Maigus menegaskan bahwa pengentasan masalah putus sekolah merupakan instruksi langsung dari Wali Kota Padang, Fadly Amran, dan menjadi perhatian serius pemerintah daerah.
BACA JUGA:Koperasi dan UMKM Jadi Penopang Rantai Pasok Program MBG di Agam
BACA JUGA:Resmi Dilepas, Pemko Padang Panjang Beri Dukungan Penuh untuk PSPP di Liga 4 Nasional
“Melalui Program Unggulan (Progul) Padang Juara dan Smart Surau, kami ingin pendidikan menjadi prioritas utama yang sejalan dengan visi Kota Padang sebagai kota pintar dan kota sehat,” ujar Maigus.
Upaya yang dilakukan sejauh ini mulai membuahkan hasil. Berdasarkan data terbaru, angka ATS di Kota Padang menunjukkan tren penurunan. Saat ini, tercatat ada 6.615 anak yang masuk kategori ATS, berkurang cukup signifikan dari tahun sebelumnya yang menyentuh angka 7.178 anak.
Untuk mempercepat target zero ATS, Pemkot Padang menyadari perlunya sinergi lintas sektoral. Maigus menginstruksikan seluruh elemen kewilayahan—mulai dari camat, lurah, hingga ketua RT dan RW—untuk proaktif melakukan pendataan sekaligus edukasi ke masyarakat.
Para operator kelurahan juga dituntut tidak hanya sekadar merekap data, tetapi harus mampu memberikan pemahaman persuasif agar orang tua mau kembali menyekolahkan anaknya.

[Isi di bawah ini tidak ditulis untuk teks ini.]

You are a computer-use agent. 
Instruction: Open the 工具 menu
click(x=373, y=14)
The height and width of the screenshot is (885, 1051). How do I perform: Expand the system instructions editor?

“Pendidikan harus tetap menjadi nomor satu, karena kita tidak pernah tahu bagaimana masa depan seorang anak. Tugas kita adalah memastikan mereka tetap mendapatkan hak pendidikan,” tegasnya.
Sementara itu, Kepala Disdikbud Kota Padang, Yopi Krislova, memastikan pemerintah telah menyiapkan sejumlah skema intervensi untuk menjamin akses pendidikan. Skema tersebut mencakup bantuan dana pendidikan, pendampingan administrasi, hingga penyediaan jalur pendidikan formal dan nonformal.
“Kalau ada anak yang ingin sekolah tetapi terkendala biaya, segera laporkan ke lurah. Pemerintah akan hadir mencarikan solusi agar tidak ada lagi anak-anak Kota Padang yang putus sekolah,” tutup Yopi.